◆ **Your assignment**
All lines of the listing that contain "September" should be shown in full.
****************************************
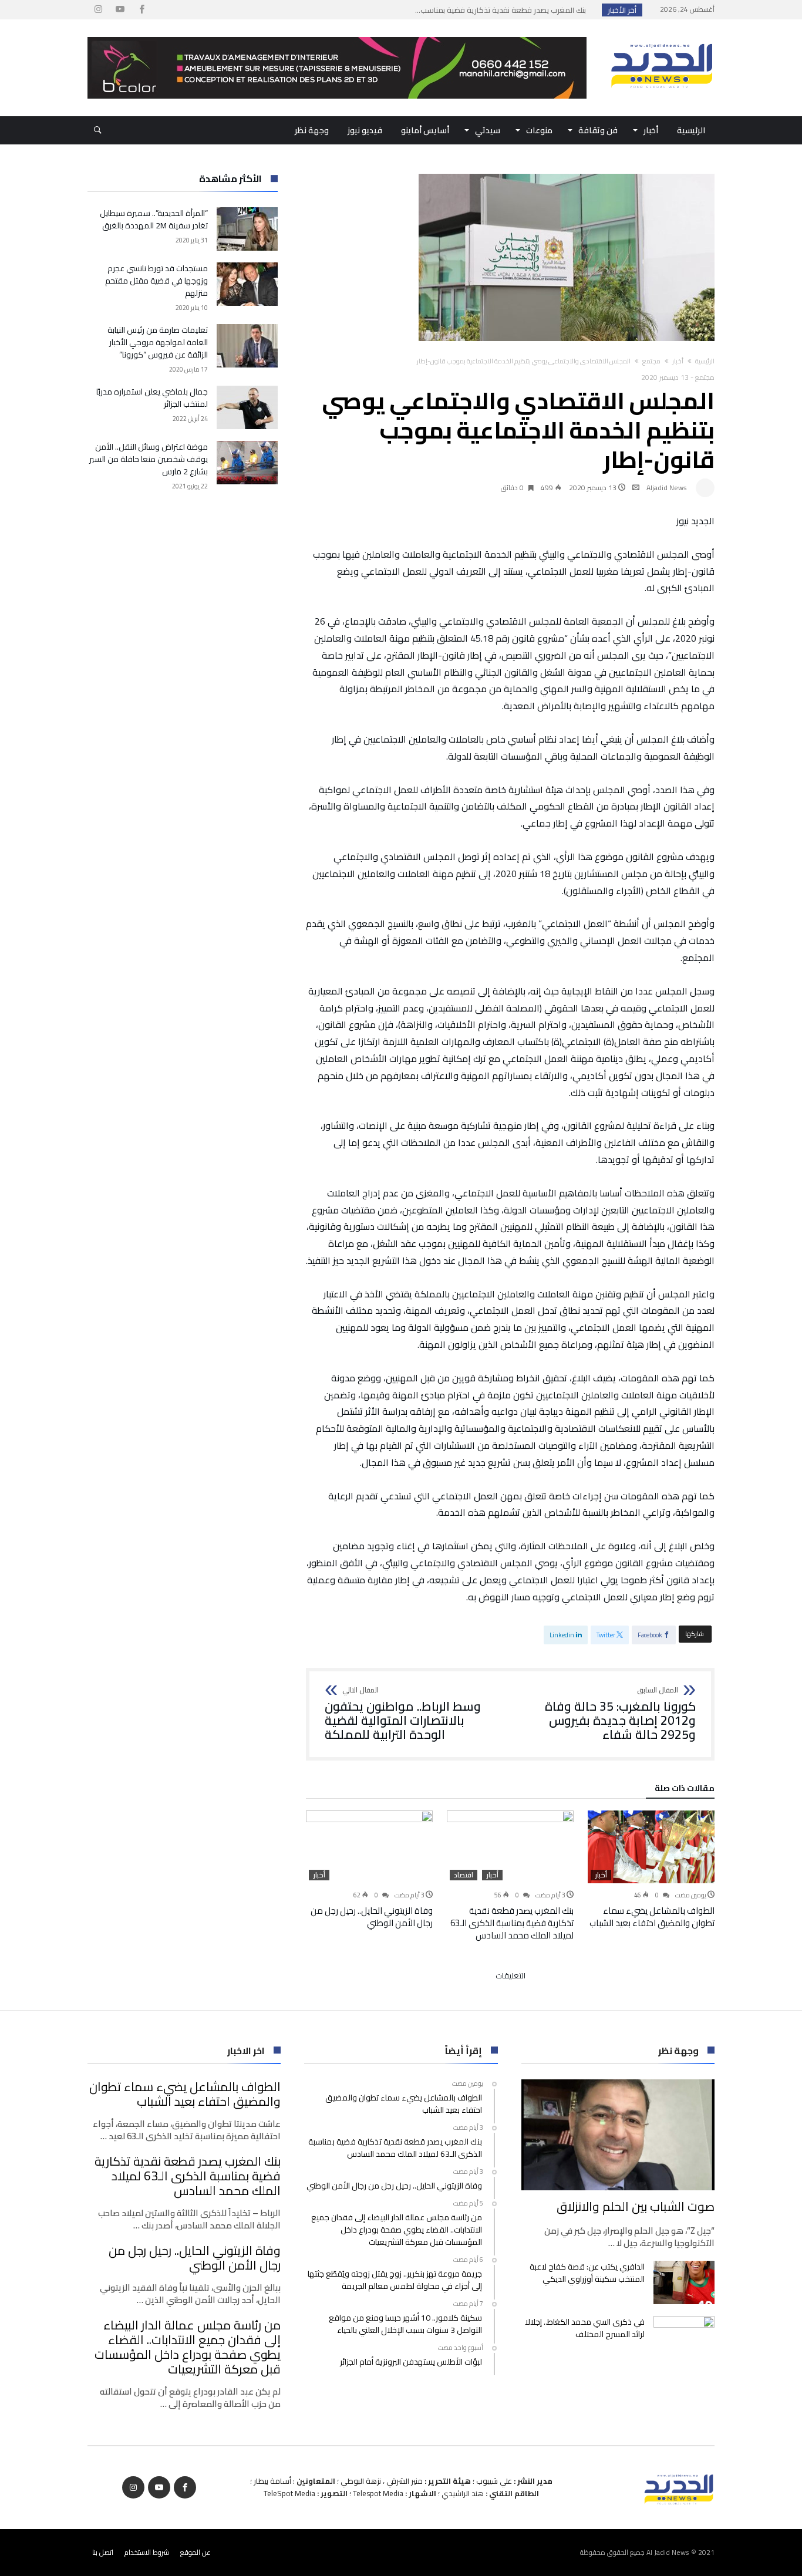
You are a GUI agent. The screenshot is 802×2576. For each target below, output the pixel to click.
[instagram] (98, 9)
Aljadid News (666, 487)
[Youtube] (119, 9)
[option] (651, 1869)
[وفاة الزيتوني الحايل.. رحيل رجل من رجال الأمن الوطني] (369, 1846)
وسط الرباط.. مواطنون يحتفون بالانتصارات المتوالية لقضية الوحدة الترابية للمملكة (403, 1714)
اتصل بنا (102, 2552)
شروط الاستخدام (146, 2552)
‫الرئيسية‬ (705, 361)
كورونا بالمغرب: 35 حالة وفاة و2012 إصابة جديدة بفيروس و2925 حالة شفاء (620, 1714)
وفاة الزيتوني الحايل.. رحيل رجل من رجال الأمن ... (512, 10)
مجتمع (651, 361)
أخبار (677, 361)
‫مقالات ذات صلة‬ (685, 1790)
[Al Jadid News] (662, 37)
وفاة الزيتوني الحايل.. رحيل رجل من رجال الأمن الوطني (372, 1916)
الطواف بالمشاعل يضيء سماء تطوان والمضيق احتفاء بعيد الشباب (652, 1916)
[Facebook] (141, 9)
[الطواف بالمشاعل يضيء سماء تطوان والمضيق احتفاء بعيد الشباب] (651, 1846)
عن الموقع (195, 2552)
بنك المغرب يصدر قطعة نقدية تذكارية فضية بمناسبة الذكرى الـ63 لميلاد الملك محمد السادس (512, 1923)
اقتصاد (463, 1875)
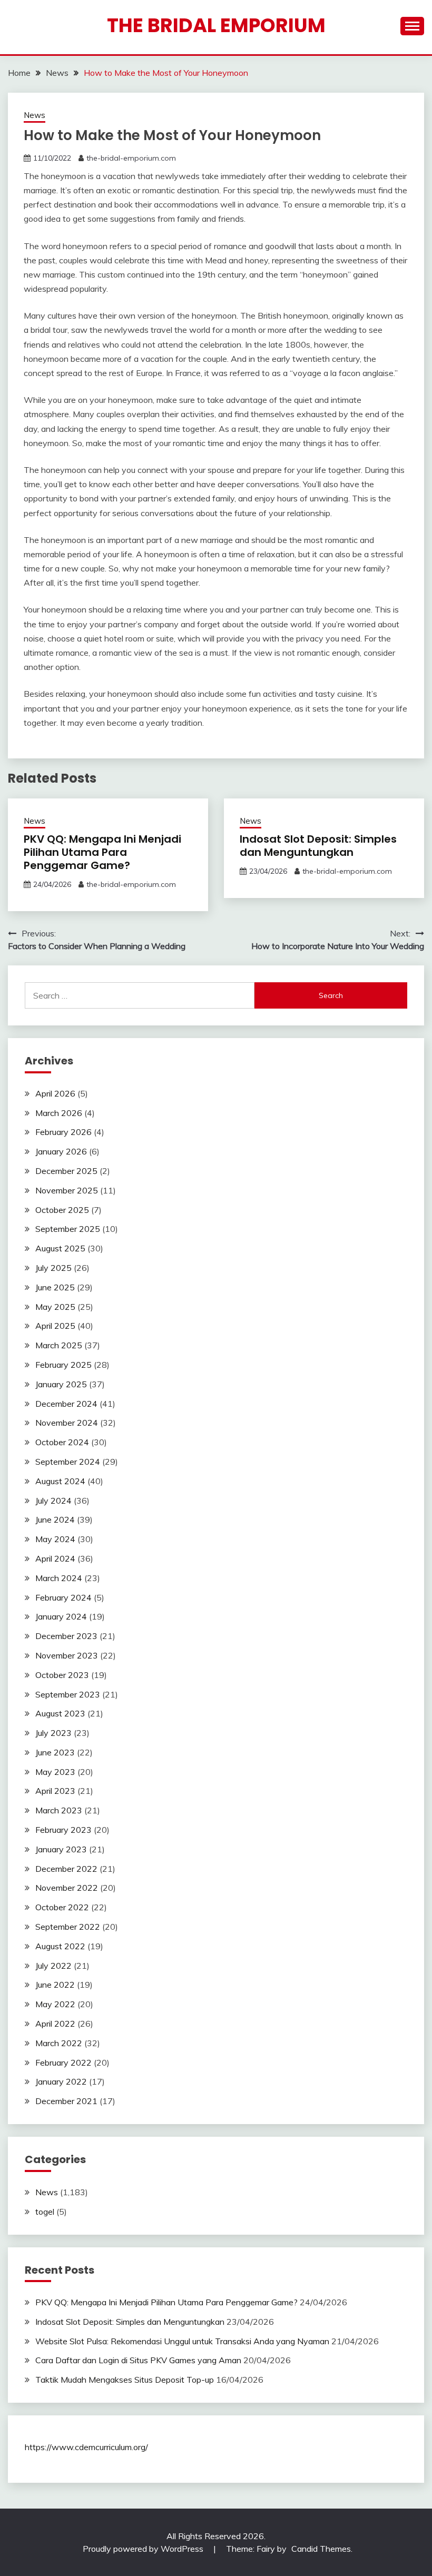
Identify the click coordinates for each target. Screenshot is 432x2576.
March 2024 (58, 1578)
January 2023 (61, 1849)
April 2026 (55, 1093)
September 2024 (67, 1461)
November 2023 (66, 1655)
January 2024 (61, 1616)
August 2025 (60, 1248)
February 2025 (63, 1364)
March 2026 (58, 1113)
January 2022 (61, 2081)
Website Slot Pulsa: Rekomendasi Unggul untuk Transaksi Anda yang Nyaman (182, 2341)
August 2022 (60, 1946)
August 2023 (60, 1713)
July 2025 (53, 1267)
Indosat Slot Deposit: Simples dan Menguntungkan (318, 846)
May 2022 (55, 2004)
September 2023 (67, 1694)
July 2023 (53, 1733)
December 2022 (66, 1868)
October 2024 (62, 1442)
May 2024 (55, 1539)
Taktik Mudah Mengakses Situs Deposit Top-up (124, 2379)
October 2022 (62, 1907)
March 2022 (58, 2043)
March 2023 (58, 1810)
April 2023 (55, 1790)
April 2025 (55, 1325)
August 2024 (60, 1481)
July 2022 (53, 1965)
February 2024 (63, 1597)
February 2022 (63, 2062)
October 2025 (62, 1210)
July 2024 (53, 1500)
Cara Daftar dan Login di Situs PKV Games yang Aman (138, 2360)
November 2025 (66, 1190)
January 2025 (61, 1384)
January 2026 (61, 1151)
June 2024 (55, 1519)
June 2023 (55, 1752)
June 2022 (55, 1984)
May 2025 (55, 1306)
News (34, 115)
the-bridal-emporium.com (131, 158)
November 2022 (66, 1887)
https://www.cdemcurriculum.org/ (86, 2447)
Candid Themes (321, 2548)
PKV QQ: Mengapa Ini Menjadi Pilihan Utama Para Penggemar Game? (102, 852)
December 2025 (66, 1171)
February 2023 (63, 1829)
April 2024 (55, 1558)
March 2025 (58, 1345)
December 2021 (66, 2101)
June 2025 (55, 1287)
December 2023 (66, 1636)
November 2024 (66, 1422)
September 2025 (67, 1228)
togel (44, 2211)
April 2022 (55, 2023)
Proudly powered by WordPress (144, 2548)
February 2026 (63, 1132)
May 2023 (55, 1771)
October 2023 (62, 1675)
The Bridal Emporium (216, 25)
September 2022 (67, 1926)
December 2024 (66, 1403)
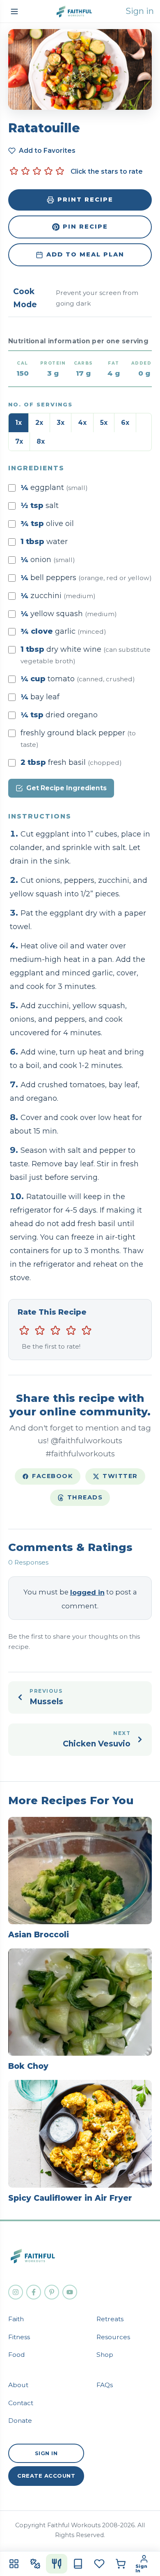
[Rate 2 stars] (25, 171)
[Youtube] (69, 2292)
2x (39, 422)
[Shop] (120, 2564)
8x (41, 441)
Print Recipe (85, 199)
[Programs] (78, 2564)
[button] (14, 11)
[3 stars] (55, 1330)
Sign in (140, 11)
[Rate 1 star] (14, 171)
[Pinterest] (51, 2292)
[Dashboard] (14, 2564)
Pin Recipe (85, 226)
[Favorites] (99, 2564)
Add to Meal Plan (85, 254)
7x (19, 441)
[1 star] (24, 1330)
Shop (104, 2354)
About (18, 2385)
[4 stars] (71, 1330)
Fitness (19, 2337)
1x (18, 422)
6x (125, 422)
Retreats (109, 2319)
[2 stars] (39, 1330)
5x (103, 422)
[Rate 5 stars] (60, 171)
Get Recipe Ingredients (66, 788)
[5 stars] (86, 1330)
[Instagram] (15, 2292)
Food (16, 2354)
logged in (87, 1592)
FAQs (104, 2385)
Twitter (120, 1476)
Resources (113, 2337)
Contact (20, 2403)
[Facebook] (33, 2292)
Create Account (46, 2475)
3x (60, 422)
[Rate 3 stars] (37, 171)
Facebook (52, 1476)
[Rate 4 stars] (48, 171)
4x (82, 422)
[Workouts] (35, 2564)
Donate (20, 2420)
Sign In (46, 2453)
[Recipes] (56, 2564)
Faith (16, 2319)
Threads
****************************************
◆ **Exercise result**
September 2024 (67, 1461)
September 2023 (67, 1694)
September 2025 (67, 1228)
September 2022 (67, 1926)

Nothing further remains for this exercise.